--- Start ---

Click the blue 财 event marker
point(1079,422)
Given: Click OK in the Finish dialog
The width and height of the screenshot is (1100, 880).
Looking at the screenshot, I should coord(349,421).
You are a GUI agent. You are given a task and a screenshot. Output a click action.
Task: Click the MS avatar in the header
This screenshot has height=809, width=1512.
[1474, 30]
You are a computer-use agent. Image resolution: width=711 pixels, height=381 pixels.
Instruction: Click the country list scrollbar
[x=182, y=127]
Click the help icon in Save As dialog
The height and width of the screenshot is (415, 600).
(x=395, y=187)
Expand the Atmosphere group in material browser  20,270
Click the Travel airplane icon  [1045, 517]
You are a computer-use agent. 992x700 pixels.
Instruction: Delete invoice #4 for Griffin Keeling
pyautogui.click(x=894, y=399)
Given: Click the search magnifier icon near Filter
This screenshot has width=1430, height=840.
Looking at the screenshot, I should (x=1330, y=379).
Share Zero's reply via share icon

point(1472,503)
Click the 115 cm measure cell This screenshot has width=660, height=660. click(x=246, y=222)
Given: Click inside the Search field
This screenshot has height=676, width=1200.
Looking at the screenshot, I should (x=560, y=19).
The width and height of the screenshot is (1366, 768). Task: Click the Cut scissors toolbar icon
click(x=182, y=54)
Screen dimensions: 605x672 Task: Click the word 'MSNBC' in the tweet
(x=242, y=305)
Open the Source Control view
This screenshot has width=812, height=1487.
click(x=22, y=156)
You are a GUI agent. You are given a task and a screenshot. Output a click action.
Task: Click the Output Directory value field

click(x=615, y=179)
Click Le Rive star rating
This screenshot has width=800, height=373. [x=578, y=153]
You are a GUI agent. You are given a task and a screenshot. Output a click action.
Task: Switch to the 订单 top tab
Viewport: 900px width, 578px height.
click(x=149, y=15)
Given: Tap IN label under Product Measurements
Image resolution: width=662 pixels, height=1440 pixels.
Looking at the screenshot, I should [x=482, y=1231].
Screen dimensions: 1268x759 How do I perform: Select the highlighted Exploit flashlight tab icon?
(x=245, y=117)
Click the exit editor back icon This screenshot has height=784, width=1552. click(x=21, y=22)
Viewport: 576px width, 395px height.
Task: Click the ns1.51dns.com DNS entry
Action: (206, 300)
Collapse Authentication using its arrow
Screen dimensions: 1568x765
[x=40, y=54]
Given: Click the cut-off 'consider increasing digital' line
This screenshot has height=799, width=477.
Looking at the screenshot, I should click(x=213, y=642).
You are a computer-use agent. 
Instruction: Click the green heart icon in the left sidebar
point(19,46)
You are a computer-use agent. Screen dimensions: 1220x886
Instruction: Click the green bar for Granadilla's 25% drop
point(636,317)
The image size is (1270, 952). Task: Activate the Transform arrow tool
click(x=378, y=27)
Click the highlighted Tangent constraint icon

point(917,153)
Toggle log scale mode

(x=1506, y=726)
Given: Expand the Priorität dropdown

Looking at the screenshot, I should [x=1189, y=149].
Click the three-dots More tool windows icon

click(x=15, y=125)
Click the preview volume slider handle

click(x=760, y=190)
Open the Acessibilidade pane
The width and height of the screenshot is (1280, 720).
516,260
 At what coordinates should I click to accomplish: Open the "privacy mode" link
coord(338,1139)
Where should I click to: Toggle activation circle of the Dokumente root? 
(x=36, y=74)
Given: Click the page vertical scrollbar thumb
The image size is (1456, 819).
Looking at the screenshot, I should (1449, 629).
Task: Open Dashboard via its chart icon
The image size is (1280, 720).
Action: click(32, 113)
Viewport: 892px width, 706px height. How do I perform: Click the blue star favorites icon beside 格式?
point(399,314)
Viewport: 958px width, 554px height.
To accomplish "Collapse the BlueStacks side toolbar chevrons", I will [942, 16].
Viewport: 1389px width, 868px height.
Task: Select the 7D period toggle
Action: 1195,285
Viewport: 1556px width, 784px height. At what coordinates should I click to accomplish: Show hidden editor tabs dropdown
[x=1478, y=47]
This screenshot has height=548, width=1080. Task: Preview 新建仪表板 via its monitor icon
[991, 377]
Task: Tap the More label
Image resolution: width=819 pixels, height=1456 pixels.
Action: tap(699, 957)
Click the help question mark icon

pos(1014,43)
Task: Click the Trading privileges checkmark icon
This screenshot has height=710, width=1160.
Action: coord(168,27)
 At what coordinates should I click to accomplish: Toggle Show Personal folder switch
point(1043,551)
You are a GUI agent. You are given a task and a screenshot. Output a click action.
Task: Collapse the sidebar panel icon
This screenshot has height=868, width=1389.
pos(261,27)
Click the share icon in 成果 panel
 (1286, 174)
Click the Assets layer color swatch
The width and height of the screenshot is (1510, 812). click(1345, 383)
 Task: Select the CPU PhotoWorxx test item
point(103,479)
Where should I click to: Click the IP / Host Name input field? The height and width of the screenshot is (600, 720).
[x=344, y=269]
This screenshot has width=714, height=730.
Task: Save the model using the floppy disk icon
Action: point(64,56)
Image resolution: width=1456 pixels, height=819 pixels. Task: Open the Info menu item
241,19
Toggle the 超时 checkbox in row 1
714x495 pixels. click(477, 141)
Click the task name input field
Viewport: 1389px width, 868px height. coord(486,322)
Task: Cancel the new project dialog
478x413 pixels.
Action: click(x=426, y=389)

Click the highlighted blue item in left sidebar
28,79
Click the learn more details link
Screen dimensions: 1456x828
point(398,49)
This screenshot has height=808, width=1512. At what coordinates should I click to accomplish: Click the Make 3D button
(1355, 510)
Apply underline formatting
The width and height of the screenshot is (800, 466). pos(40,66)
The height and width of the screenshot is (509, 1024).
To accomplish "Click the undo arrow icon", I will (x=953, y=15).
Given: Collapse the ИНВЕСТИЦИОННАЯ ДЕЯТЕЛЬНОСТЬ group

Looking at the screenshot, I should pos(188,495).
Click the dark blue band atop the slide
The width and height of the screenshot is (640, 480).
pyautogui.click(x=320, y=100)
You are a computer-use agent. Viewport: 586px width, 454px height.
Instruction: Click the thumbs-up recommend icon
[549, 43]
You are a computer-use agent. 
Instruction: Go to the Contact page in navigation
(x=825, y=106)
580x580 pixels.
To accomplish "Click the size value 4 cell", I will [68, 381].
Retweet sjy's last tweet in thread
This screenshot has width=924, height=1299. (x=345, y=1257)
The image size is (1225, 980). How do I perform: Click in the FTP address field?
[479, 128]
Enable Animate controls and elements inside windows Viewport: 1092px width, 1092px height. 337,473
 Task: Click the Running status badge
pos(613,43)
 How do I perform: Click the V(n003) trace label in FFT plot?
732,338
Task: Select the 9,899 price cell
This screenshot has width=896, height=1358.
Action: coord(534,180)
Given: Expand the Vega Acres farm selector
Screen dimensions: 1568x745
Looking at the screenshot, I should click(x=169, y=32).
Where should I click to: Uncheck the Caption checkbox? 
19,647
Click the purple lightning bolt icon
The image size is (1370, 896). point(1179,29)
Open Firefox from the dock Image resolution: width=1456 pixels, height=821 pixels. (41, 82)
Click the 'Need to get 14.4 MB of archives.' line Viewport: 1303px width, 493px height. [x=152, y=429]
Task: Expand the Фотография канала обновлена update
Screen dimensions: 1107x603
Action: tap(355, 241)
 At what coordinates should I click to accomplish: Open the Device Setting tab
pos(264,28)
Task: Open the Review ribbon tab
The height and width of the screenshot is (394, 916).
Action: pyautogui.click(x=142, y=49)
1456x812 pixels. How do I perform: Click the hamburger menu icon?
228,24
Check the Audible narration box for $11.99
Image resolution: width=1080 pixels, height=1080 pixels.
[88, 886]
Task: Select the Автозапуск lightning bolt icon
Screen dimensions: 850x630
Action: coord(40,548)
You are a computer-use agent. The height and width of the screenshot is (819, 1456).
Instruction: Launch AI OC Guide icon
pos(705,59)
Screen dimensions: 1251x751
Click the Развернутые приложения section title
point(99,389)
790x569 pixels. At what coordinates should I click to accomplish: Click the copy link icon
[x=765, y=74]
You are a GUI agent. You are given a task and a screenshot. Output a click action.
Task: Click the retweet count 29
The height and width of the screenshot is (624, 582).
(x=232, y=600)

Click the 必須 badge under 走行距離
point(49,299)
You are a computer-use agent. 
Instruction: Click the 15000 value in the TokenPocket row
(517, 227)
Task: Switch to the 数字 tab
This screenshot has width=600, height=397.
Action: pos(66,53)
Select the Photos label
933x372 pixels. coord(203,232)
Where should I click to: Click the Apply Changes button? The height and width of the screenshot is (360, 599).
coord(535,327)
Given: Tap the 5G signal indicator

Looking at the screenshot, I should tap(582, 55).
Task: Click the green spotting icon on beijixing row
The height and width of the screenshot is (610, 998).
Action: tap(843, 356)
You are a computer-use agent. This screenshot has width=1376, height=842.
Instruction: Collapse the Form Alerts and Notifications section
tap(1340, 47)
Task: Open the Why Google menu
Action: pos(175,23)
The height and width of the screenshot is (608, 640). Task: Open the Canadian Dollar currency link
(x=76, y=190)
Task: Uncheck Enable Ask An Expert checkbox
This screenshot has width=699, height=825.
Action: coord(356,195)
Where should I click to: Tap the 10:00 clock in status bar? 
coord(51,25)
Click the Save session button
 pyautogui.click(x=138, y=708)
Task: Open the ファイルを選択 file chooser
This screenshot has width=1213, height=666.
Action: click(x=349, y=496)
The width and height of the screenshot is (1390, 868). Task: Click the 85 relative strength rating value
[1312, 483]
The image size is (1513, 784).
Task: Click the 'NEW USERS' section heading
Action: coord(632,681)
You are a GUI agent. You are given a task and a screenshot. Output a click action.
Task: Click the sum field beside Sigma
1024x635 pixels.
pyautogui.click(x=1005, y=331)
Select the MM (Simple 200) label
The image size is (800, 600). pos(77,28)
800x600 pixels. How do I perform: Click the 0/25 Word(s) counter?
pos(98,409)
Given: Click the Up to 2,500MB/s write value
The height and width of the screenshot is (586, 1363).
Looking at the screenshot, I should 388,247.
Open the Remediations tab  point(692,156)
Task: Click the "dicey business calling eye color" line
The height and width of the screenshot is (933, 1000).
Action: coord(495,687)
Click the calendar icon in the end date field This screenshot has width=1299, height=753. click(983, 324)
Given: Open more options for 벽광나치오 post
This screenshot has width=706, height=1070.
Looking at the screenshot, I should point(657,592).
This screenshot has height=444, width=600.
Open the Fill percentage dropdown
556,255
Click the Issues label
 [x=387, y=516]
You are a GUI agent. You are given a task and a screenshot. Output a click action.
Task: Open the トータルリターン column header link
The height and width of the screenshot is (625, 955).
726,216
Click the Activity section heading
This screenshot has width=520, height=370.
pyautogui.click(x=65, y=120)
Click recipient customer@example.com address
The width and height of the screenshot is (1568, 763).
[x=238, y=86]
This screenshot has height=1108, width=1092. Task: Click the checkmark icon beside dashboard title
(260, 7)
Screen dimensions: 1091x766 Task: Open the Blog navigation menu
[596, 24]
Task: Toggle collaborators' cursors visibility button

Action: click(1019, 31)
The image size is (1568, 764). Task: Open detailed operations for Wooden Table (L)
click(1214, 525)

--- End ---

Can you recast the part of the material above that opens with the line containing "Enable Animate controls" and closes with the line containing "Action: coord(534,180)" as a numbered list, leaving out any blank lines?

1. Enable Animate controls and elements inside windows Viewport: 1092px width, 1092px height. 337,473
2.  Task: Click the Running status badge
3. pos(613,43)
4.  How do I perform: Click the V(n003) trace label in FFT plot?
5. 732,338
6. Task: Select the 9,899 price cell
7. This screenshot has width=896, height=1358.
8. Action: coord(534,180)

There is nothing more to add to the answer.